Поскольку сведения о беспорядках стали поступать регулярно, то в Управлении по воинской повинности решили сформировать «особое секретное дело», причем информацию эту приказано было «никому не сообщать». Только 28 июля Департамент полиции отправил в МВД 21 копию телеграмм, одну тревожнее другой. География сообщений довольно обширна: Могилев, Минск, Новгород, Витебск, Уфа, Пенза, Саратов, Царицын, Вятка, Тобольск, Ставрополь, Новониколаевск... Донесения губернаторов и жандармских офицеров были похожи на сводки с театров военных действий. Буйство мобилизованных из запаса сопровождалось не только разгромом винных лавок, но и пожарами, стрельбой, избиениями служащих, насилиями в отношении мирного населения и, увы, человеческими жертвами. Согласно официальной сводке «о числе лиц, пострадавших во время бывших в июльскую мобилизацию 1914 г. беспорядков в некоторых местностях Империи», всего «пострадало» 412 человек, в том числе 60 должностных лиц и 352 «прочих лиц (в том числе и запасных)». Из этого числа 225 человек было убито, в том числе 9 «должностных лиц». Больше всего жертв было в Пермской (68 ранено и 47 убито) и Томской губернии (37 раненых и 140 убитых) [4, л. 129–130].
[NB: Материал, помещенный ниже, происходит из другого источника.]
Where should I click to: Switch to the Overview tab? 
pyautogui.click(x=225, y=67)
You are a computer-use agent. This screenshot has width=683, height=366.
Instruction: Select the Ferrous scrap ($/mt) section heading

Трагедия случилась на Лысьвенском заводе (Пермская губерния). Многотысячная толпа рабочих и мобилизованных запасных требовала «выдачи на руки 350 тысяч рублей» и когда «управляющий округом Онуфрович отказал», толпа загнала в здание управления его, помощника исправника и еще шесть полицейских. В течение трех часов они отстреливались, держали оборону. Тогда толпа «натаскала к зданию дров, бочек, облила» все керосином и подожгла, и «когда осажденные» начали «выбегали из горящего здания», все они, кроме Онуфровича, были убиты и изуродованы. Управляющий округом, избитый, «застрелился сам». Обезумившая толпа, умывшись кровью, «перерезала телеграфные и телефонные провода», подожгла «деревянный мост» и «восемь заводских зданий». Бунт удалось подавить только после того, как губернатор Кошко направил в Лысьву члена губернского присутствия Лихачева с ротой солдат и двумя пулеметами [4, л. 50–50-об].

Наиболее опасная обстановка сложилась в Томской губернии, где принятые на службу нижние чины по пути следования по железной дороге Иркутск – Томск громили винные лавки и станционные буфеты, нападали на пытавшихся утихомирить их жандармских офицеров и стражников. На вокзале Новониколаевска мобилизованных силой вернули в вагоны, при этом было убито девять и ранено двадцать два человека, также случайно был убит кондуктор [4, л. 66]. Пьяные погромы со стрельбой и человеческими жертвами произошли и в Кузнецке. Губернатор В.Н. Дудинский неоднократно сообщал о разгроме винных лавок в селах Барнаульского уезда, причем в селе Утянском запасные убили ямщика. Всего же в губернии мобилизованные на войну разгромили 52 винные лавки из 600 [4, л. 42].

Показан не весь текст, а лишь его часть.